[[ Dataset records open ]]

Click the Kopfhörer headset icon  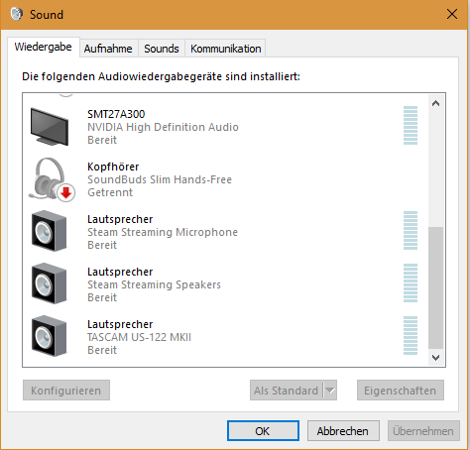click(52, 179)
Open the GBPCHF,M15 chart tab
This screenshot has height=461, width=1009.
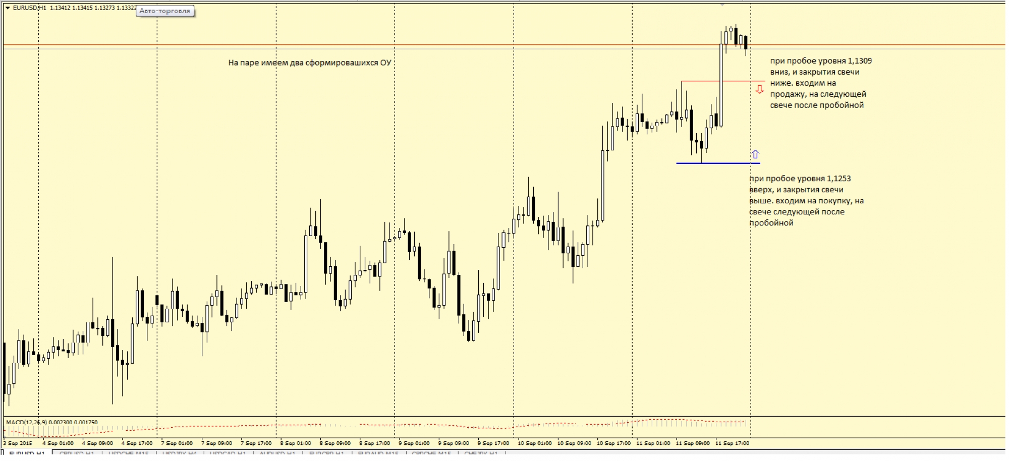coord(431,454)
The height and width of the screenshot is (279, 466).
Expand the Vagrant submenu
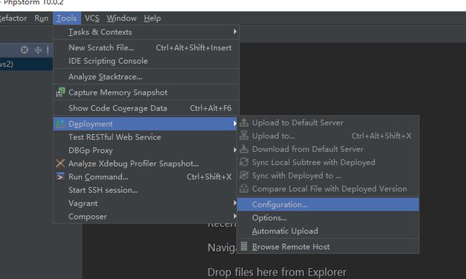(146, 203)
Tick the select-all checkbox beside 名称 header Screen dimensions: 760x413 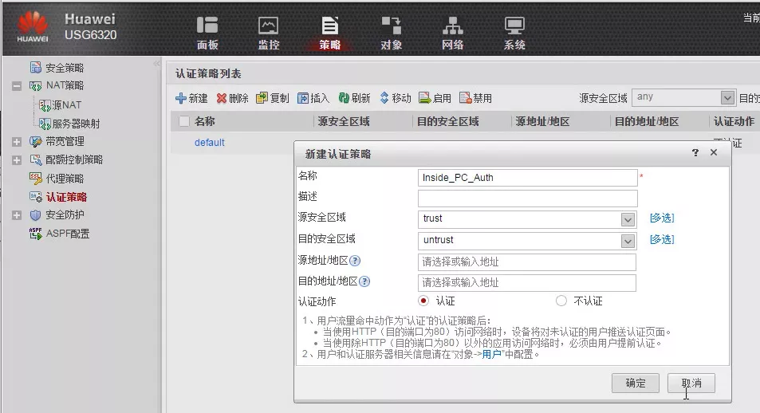(x=184, y=122)
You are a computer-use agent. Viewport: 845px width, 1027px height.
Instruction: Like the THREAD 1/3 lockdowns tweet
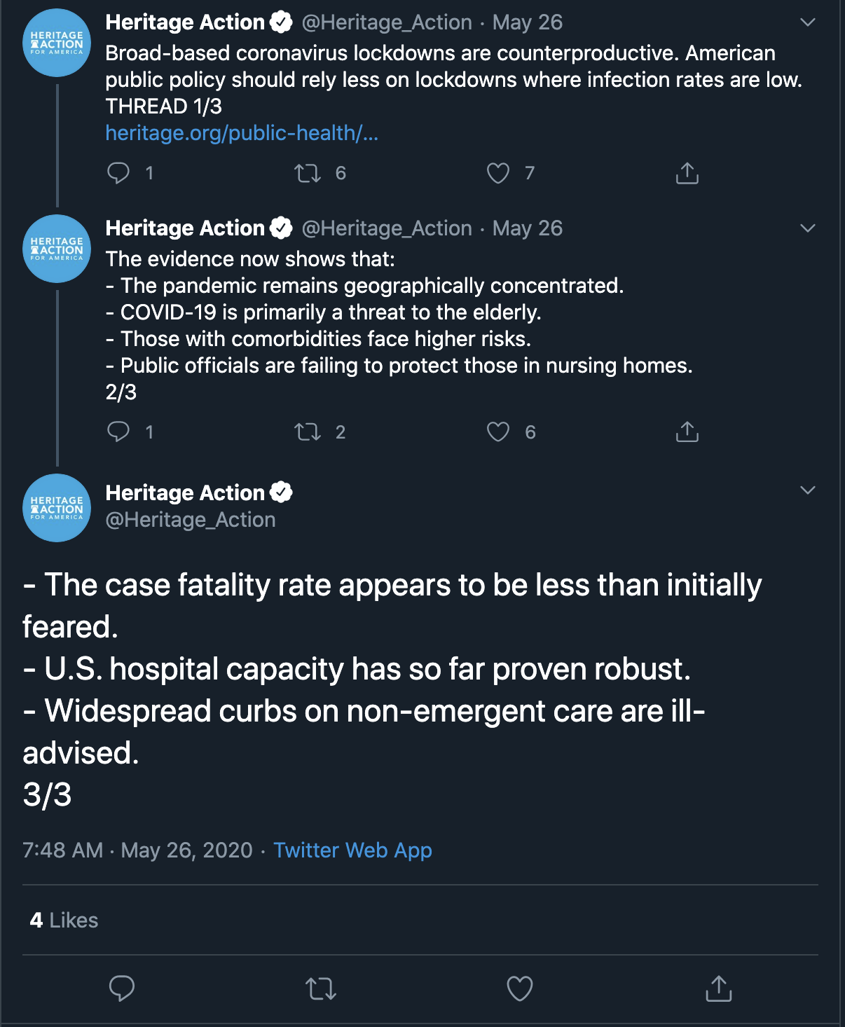pyautogui.click(x=498, y=173)
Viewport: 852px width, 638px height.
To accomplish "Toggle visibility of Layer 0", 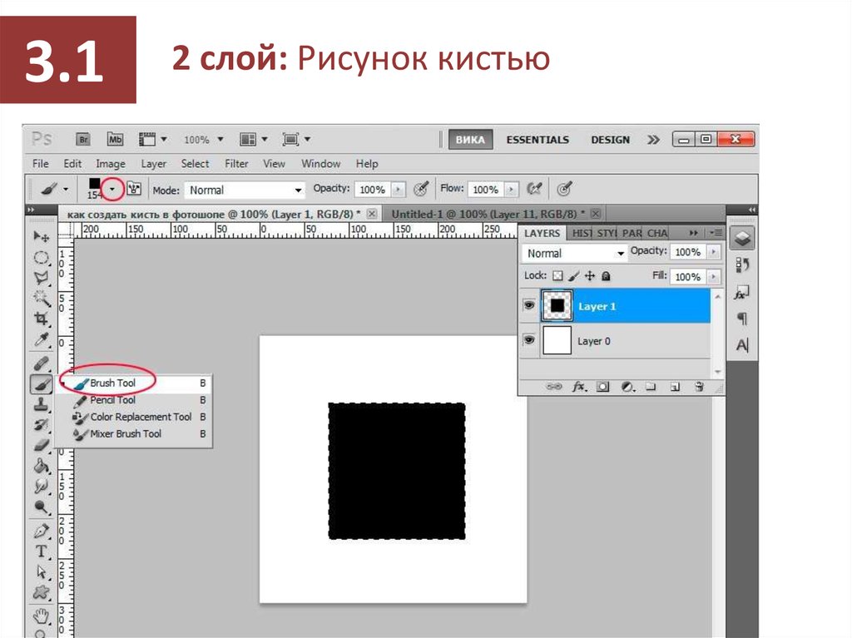I will coord(528,341).
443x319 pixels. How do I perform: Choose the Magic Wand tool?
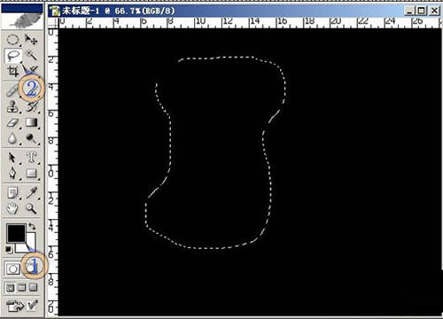(31, 55)
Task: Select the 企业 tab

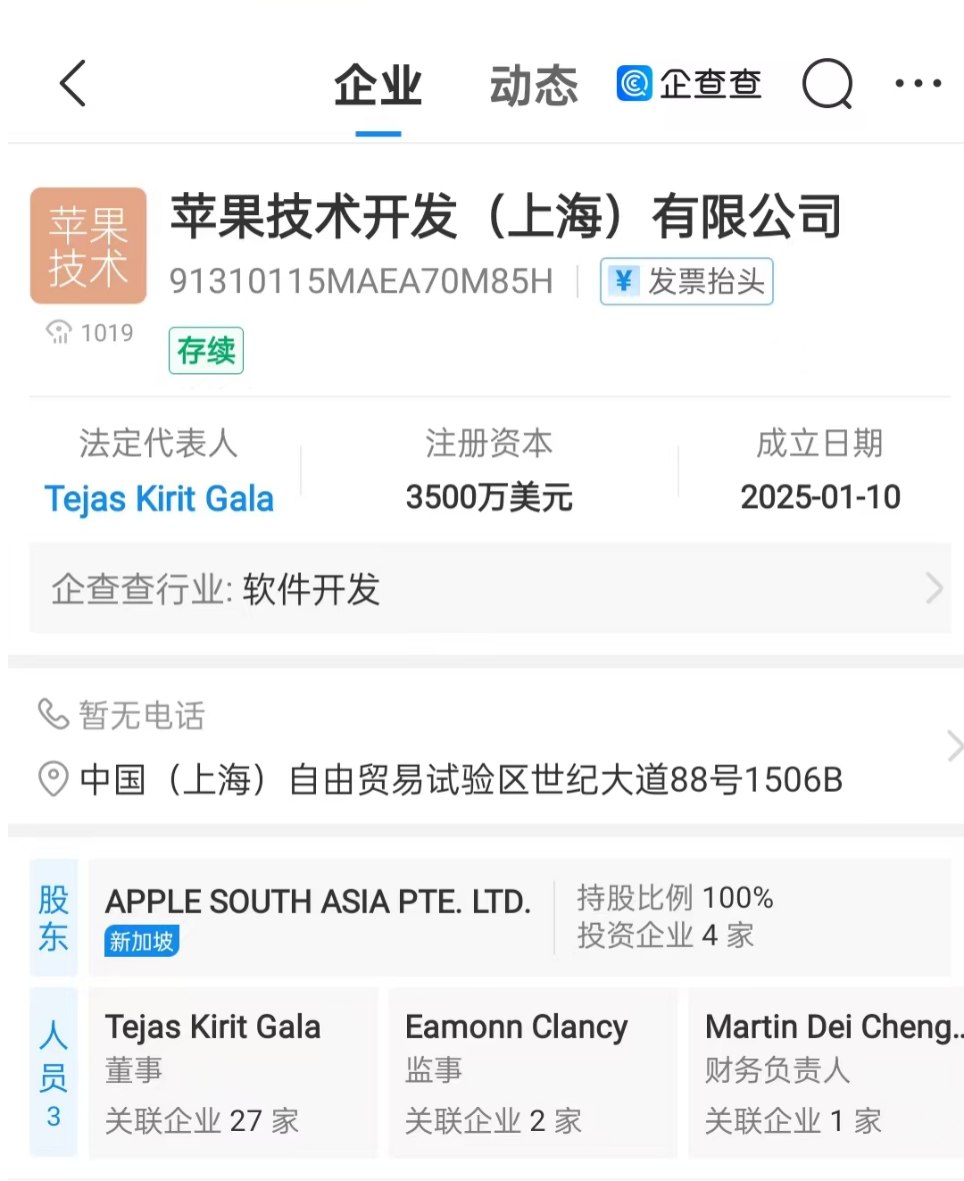Action: point(378,86)
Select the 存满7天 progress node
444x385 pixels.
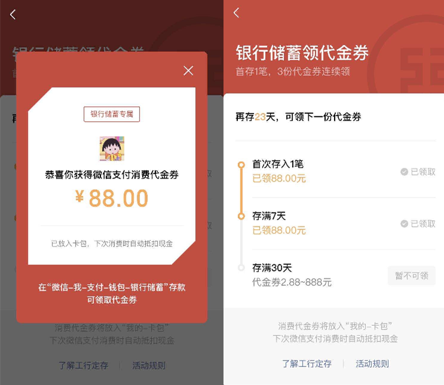(241, 217)
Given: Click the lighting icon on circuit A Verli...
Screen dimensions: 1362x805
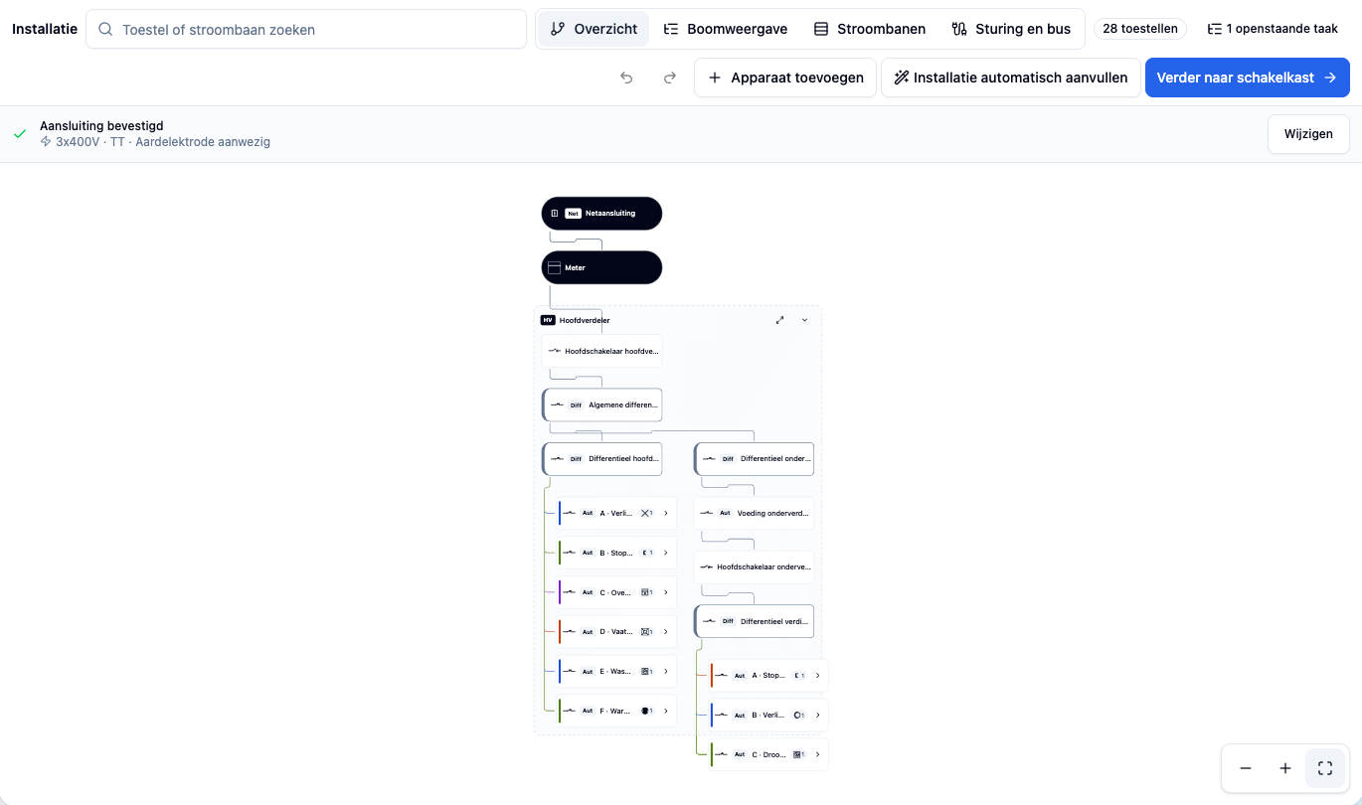Looking at the screenshot, I should [x=645, y=513].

[[ Dataset records closed ]]

Exercise aim: Retype the lines exactly. Begin at the one that holds "444x385 pixels.", stop at the last line of the entries above, and drop the pictures.

Response below:
444x385 pixels.
(241, 217)
Given: Click the lighting icon on circuit A Verli...
Screen dimensions: 1362x805
Looking at the screenshot, I should [x=645, y=513].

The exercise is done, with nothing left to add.